PASSAGE PROVIDED:
· · ·
Gravity does take its toll, but something else is at work here: Over time, the skin’s underlying structure breaks down, robbing our faces of their definition, youthful plumpness, and resilience. Skin also renews itself much more slowly than it once did. Thanks to all these factors (not to mention genetics, weight changes, and sun damage), skin starts to sag and hang (that’s where jowls come from). And some doctors say that once skin starts to slacken, pores often look larger, as if they’ve been stretched out of shape.
Skin that has lost its spring isn’t the result of just one cause. Several factors are likely responsible for making your once supple skin appear tired and droopy.
· · ·
AVAILABLE DATA:
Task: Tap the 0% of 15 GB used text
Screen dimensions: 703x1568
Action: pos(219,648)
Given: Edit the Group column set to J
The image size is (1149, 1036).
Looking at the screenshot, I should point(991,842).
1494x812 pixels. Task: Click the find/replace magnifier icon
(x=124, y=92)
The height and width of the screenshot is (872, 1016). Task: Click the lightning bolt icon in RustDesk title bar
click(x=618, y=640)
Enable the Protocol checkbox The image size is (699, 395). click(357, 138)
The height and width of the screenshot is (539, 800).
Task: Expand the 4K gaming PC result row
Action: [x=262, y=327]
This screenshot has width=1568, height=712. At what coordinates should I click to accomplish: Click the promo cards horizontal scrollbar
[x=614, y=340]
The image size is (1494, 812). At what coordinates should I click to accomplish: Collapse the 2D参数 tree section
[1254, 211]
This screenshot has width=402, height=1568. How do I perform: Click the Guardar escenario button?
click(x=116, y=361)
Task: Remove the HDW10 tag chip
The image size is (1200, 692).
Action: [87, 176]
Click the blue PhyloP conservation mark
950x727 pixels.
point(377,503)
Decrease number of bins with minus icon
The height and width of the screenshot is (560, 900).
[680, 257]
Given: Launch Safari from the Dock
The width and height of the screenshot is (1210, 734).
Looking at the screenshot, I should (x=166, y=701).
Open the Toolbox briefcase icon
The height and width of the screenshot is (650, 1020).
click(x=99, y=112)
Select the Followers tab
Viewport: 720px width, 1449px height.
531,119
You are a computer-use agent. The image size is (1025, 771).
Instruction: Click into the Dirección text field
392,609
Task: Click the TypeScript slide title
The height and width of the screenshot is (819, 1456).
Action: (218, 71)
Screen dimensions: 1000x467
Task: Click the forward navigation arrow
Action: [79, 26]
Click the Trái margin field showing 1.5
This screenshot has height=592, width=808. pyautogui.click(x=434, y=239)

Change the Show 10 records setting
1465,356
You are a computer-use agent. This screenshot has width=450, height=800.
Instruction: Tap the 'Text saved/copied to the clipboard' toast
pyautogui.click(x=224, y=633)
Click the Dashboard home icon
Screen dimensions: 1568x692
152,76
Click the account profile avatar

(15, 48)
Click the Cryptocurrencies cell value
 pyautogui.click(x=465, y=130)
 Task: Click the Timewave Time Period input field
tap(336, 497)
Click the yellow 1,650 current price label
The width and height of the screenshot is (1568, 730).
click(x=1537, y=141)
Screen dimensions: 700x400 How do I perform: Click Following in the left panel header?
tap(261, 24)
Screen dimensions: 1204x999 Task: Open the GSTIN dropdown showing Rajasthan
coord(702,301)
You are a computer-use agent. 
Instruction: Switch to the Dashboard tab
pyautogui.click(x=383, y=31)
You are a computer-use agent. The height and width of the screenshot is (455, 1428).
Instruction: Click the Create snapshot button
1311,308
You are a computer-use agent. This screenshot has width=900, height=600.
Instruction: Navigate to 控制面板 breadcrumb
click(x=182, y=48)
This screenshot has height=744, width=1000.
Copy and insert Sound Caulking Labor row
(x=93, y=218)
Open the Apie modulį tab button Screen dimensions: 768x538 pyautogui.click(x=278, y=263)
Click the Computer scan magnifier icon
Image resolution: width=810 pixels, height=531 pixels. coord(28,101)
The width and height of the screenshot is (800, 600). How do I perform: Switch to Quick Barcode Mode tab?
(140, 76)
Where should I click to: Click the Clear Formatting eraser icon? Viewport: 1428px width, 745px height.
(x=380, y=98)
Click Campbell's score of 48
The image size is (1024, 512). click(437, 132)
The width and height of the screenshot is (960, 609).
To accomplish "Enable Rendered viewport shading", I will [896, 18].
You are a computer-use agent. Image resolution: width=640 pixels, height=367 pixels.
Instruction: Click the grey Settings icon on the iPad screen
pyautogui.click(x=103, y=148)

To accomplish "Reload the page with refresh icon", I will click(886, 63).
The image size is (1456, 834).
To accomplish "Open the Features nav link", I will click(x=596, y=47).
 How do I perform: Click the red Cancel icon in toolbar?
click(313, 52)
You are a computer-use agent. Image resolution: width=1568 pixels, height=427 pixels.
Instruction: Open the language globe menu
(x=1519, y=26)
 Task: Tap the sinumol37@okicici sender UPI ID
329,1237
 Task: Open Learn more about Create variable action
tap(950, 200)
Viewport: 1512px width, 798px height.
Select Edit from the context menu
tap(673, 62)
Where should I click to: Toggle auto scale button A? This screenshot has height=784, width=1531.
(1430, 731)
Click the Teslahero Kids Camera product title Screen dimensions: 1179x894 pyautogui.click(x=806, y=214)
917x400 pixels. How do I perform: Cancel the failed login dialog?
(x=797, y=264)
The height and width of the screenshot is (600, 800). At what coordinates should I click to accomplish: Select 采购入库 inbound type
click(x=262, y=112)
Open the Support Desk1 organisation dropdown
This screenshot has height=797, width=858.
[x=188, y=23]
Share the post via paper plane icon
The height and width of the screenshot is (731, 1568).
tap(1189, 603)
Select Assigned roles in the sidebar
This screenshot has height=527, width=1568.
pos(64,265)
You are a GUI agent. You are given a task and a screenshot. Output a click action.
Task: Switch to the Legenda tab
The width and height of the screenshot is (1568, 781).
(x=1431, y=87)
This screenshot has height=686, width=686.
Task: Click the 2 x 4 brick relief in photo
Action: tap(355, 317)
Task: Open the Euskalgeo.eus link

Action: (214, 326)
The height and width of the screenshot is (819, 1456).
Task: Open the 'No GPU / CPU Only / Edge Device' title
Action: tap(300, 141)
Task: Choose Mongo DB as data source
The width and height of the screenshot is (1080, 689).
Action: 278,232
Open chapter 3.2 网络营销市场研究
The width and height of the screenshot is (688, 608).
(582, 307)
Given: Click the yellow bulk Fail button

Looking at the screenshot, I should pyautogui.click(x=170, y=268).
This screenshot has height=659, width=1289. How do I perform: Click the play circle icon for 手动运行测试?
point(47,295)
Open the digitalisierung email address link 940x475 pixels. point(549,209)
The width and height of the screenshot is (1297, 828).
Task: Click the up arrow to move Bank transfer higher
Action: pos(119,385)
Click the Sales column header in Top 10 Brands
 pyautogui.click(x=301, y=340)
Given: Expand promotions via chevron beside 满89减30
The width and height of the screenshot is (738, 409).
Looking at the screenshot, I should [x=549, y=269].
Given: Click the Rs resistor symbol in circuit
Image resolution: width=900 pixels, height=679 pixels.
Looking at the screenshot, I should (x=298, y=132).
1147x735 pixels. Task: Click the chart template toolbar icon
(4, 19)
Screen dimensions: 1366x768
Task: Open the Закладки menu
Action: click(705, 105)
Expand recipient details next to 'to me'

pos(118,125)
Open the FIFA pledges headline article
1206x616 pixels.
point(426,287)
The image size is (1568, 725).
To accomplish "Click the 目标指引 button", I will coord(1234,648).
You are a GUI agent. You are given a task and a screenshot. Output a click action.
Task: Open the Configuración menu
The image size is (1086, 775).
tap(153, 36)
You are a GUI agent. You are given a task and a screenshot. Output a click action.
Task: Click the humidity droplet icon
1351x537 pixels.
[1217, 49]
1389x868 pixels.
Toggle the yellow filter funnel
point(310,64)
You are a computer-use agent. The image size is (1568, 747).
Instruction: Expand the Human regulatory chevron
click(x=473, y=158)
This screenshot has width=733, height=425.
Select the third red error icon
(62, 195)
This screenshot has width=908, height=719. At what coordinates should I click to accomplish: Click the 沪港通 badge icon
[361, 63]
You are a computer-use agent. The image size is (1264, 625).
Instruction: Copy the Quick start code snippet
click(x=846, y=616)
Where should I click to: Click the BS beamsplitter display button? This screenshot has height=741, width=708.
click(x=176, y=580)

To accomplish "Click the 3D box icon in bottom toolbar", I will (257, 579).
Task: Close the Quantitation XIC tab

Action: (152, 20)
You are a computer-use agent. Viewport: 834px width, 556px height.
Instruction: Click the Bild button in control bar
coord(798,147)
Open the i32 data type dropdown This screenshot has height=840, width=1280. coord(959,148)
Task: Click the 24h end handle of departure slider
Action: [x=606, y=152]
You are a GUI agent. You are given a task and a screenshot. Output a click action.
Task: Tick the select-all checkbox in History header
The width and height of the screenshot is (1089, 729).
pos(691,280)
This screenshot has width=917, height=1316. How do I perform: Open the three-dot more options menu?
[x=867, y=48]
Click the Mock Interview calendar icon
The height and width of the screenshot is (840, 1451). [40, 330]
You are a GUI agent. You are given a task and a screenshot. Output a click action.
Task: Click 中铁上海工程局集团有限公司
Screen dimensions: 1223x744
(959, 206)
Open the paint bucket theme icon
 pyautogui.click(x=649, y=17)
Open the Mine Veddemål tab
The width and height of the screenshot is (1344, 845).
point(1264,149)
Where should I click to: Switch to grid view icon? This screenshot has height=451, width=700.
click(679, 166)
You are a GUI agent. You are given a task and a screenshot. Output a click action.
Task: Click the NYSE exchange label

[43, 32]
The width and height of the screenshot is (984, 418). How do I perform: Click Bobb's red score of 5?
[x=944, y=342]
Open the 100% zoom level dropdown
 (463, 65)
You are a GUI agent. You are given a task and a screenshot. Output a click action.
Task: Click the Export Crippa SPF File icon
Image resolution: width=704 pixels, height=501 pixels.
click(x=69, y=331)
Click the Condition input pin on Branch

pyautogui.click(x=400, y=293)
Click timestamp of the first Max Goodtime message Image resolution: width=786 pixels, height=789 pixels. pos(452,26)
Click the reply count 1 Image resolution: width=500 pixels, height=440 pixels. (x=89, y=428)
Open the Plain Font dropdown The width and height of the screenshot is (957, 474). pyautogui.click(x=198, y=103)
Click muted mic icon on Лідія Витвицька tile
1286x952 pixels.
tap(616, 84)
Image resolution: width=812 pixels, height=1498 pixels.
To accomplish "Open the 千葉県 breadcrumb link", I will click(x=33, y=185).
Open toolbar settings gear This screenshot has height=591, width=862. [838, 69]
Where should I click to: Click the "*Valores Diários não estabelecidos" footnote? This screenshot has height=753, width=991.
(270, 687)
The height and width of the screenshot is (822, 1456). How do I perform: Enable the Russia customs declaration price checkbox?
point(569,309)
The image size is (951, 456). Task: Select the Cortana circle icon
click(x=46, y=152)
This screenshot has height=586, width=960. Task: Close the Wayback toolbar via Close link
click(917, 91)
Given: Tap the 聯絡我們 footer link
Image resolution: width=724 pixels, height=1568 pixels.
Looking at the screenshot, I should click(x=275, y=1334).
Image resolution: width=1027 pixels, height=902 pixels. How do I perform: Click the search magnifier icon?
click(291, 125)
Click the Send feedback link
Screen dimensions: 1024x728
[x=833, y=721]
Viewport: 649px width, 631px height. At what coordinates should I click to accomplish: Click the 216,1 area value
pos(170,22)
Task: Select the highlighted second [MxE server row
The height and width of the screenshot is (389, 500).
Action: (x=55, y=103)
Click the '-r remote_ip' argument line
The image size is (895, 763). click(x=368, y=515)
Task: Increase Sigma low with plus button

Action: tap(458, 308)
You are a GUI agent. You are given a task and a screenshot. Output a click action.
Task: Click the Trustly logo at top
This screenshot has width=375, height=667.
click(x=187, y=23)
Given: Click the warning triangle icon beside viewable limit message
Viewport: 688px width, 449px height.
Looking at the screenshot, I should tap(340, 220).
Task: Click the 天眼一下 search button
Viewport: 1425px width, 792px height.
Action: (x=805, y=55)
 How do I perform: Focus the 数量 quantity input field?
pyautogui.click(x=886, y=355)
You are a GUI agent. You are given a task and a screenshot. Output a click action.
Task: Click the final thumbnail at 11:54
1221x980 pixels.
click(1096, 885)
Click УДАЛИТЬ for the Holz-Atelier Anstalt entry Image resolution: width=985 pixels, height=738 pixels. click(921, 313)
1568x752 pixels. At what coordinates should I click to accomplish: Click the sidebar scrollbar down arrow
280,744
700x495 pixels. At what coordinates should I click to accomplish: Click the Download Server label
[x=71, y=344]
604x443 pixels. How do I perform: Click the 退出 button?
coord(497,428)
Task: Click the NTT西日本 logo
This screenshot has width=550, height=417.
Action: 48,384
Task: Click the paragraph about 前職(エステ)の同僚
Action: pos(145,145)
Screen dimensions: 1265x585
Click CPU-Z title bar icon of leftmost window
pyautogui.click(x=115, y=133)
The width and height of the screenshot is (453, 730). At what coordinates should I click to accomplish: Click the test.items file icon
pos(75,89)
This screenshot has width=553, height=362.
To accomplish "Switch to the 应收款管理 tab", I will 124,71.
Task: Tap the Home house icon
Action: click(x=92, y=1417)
· · ·
TASK LIST:
(a) Print the part of the passage on sagging skin that opens with the words containing "Gravity does take" and closes with "out of shape.".
(b) In the passage on sagging skin, what do some doctors say happens to pores once skin starts to slacken?
(c) Go on with the passage on sagging skin from its last sentence.
The lines are separate material, apart from the passage on sagging skin.

WRITTEN ANSWERS:
(a)
Gravity does take its toll, but something else is at work here: Over time, the skin’s underlying structure breaks down, robbing our faces of their definition, youthful plumpness, and resilience. Skin also renews itself much more slowly than it once did. Thanks to all these factors (not to mention genetics, weight changes, and sun damage), skin starts to sag and hang (that’s where jowls come from). And some doctors say that once skin starts to slacken, pores often look larger, as if they’ve been stretched out of shape.

(b) They often look larger, as if they've been stretched out of shape.

(c)
The most common cause of sagging skin is aging. As you age, your skin loses the collagen and elastin, your skin’s supportive connective tissue, that make it look soft, plump and youthful. In addition, facial muscles can weaken with age, which takes a toll too. Getting older means more exposure to the dreaded pull of gravity; which we know causes skin to sag a little further down with each passing day,
Sun exposure is another reason for skin losing its elasticity. The sun’s powerful rays damage skin cells which, over time, can increase the effects of aging. It’s a double-edged sword -- all that ultraviolet radiation you soaked up while getting the perfect tan was also breaking down your collagen and elastin, which can lead to saggy skin and wrinkles.
Last but not least, weight loss, especially the loss of large amounts of weight over a short period of time, can cause skin to sag. Those who undergo bariatric surgery often find themselves stuck with skin and tissue too stretched out to snap back. People who lose a lot of weight quickly with diet and exercise may be disappointed by the amount of skin that is left sagging after all their hard work and discipline.
Despite all of these skin-sabotaging factors, you are not necessarily stuck with skin that’s gone slack.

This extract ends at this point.